Task statement: For each line in the data below, write an exact copy.

Dataset entries:
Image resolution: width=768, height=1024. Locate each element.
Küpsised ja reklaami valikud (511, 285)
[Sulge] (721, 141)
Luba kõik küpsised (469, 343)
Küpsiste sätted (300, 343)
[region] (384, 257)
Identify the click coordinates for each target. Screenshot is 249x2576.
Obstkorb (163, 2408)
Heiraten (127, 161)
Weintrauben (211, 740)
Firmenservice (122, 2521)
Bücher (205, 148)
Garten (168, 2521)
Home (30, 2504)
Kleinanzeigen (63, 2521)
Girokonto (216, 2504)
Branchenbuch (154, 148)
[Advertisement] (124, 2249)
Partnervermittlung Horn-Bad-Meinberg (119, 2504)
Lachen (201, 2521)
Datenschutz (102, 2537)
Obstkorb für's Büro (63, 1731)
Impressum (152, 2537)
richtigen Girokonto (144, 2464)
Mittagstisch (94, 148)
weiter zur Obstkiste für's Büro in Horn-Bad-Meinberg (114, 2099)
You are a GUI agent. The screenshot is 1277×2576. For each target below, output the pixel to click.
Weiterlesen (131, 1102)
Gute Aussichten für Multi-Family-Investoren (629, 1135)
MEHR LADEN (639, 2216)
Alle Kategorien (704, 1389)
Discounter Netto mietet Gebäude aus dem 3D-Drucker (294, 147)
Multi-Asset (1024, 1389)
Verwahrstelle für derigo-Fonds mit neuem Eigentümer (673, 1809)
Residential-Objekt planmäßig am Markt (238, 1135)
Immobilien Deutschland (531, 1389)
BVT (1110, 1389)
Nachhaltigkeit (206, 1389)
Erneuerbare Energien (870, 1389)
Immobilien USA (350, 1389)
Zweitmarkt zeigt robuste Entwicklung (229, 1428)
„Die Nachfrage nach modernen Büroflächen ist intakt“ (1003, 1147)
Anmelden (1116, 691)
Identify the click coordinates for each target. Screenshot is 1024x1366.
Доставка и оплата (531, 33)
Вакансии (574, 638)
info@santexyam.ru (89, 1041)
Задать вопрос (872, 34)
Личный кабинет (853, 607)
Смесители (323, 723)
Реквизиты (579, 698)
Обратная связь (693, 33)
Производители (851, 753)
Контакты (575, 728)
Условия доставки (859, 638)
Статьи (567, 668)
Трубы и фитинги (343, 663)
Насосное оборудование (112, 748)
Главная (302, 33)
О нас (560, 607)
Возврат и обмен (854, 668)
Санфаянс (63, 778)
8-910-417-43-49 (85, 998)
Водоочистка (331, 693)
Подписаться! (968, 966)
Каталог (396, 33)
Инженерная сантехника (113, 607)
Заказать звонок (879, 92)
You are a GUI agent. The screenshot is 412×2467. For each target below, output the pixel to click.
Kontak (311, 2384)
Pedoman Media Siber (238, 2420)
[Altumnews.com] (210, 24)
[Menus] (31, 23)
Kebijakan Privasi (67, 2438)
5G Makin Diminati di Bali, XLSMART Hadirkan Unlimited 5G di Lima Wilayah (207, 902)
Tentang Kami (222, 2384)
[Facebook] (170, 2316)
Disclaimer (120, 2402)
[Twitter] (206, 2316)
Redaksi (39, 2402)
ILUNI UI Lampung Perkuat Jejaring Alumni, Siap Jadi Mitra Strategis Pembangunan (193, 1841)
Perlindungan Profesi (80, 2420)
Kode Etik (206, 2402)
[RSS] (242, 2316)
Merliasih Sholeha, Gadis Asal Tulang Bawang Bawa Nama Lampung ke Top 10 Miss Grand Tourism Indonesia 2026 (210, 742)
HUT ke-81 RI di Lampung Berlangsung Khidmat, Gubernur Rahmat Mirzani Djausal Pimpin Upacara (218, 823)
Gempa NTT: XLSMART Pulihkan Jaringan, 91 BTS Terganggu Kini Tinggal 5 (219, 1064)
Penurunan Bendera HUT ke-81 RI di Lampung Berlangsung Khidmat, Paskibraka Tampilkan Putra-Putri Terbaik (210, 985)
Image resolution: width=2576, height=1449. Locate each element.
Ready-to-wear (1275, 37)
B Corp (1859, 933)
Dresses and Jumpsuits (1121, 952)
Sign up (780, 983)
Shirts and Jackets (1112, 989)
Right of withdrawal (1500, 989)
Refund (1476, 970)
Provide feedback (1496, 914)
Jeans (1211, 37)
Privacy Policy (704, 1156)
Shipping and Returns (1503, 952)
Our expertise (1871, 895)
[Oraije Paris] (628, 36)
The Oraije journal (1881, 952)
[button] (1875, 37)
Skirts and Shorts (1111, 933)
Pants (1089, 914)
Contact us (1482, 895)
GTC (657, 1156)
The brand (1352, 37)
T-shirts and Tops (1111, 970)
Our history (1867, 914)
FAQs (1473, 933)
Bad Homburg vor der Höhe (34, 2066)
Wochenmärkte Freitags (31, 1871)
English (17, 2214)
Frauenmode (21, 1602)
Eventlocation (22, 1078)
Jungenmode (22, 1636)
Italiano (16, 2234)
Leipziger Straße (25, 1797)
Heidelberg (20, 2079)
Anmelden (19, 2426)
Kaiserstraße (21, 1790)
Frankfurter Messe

Problem solution:
Image resolution: width=768, height=1024. Locate each element.
Küpsised ja reklaami valikud (511, 285)
[Sulge] (721, 141)
Luba kõik küpsised (469, 343)
Küpsiste sätted (300, 343)
[region] (384, 257)
Identify the click coordinates for each target. Screenshot is 249x2576.
Obstkorb (163, 2408)
Heiraten (127, 161)
Weintrauben (211, 740)
Firmenservice (122, 2521)
Bücher (205, 148)
Garten (168, 2521)
Home (30, 2504)
Kleinanzeigen (63, 2521)
Girokonto (216, 2504)
Branchenbuch (154, 148)
[Advertisement] (124, 2249)
Partnervermittlung Horn-Bad-Meinberg (119, 2504)
Lachen (201, 2521)
Datenschutz (102, 2537)
Obstkorb für's Büro (63, 1731)
Impressum (152, 2537)
richtigen Girokonto (144, 2464)
Mittagstisch (94, 148)
weiter zur Obstkiste für's Büro in Horn-Bad-Meinberg (114, 2099)
You are a GUI agent. The screenshot is 1277×2576. For each target below, output the pixel to click.
Weiterlesen (131, 1102)
Gute Aussichten für Multi-Family-Investoren (629, 1135)
MEHR LADEN (639, 2216)
Alle Kategorien (704, 1389)
Discounter Netto mietet Gebäude aus dem 3D-Drucker (294, 147)
Multi-Asset (1024, 1389)
Verwahrstelle für derigo-Fonds mit neuem Eigentümer (673, 1809)
Residential-Objekt planmäßig am Markt (238, 1135)
Immobilien Deutschland (531, 1389)
BVT (1110, 1389)
Nachhaltigkeit (206, 1389)
Erneuerbare Energien (870, 1389)
Immobilien USA (350, 1389)
Zweitmarkt zeigt robuste Entwicklung (229, 1428)
„Die Nachfrage nach modernen Büroflächen ist intakt“ (1003, 1147)
Anmelden (1116, 691)
Identify the click coordinates for each target. Screenshot is 1024x1366.
Доставка и оплата (531, 33)
Вакансии (574, 638)
info@santexyam.ru (89, 1041)
Задать вопрос (872, 34)
Личный кабинет (853, 607)
Смесители (323, 723)
Реквизиты (579, 698)
Обратная связь (693, 33)
Производители (851, 753)
Контакты (575, 728)
Условия доставки (859, 638)
Статьи (567, 668)
Трубы и фитинги (343, 663)
Насосное оборудование (112, 748)
Главная (302, 33)
О нас (560, 607)
Возврат и обмен (854, 668)
Санфаянс (63, 778)
8-910-417-43-49 (85, 998)
Водоочистка (331, 693)
Подписаться! (968, 966)
Каталог (396, 33)
Инженерная сантехника (113, 607)
Заказать звонок (879, 92)
You are a GUI agent. The screenshot is 412×2467. For each target below, output the pixel to click.
Kontak (311, 2384)
Pedoman Media Siber (238, 2420)
[Altumnews.com] (210, 24)
[Menus] (31, 23)
Kebijakan Privasi (67, 2438)
5G Makin Diminati di Bali, XLSMART Hadirkan Unlimited 5G di Lima Wilayah (207, 902)
Tentang Kami (222, 2384)
[Facebook] (170, 2316)
Disclaimer (120, 2402)
[Twitter] (206, 2316)
Redaksi (39, 2402)
ILUNI UI Lampung Perkuat Jejaring Alumni, Siap Jadi Mitra Strategis Pembangunan (193, 1841)
Perlindungan Profesi (80, 2420)
Kode Etik (206, 2402)
[RSS] (242, 2316)
Merliasih Sholeha, Gadis Asal Tulang Bawang Bawa Nama Lampung ke Top 10 Miss Grand Tourism Indonesia 2026 (210, 742)
HUT ke-81 RI di Lampung Berlangsung Khidmat, Gubernur Rahmat Mirzani Djausal Pimpin Upacara (218, 823)
Gempa NTT: XLSMART Pulihkan Jaringan, 91 BTS Terganggu Kini Tinggal 5 (219, 1064)
Penurunan Bendera HUT ke-81 RI di Lampung Berlangsung Khidmat, Paskibraka Tampilkan Putra-Putri Terbaik (210, 985)
Image resolution: width=2576, height=1449. Locate each element.
Ready-to-wear (1275, 37)
B Corp (1859, 933)
Dresses and Jumpsuits (1121, 952)
Sign up (780, 983)
Shirts and Jackets (1112, 989)
Right of withdrawal (1500, 989)
Refund (1476, 970)
Provide feedback (1496, 914)
Jeans (1211, 37)
Privacy Policy (704, 1156)
Shipping and Returns (1503, 952)
Our expertise (1871, 895)
[Oraije Paris] (628, 36)
The Oraije journal (1881, 952)
[button] (1875, 37)
Skirts and Shorts (1111, 933)
Pants (1089, 914)
Contact us (1482, 895)
GTC (657, 1156)
The brand (1352, 37)
T-shirts and Tops (1111, 970)
Our history (1867, 914)
FAQs (1473, 933)
Bad Homburg vor der Höhe (34, 2066)
Wochenmärkte Freitags (31, 1871)
English (17, 2214)
Frauenmode (21, 1602)
Eventlocation (22, 1078)
Jungenmode (22, 1636)
Italiano (16, 2234)
Leipziger Straße (25, 1797)
Heidelberg (20, 2079)
Anmelden (19, 2426)
Kaiserstraße (21, 1790)
Frankfurter Messe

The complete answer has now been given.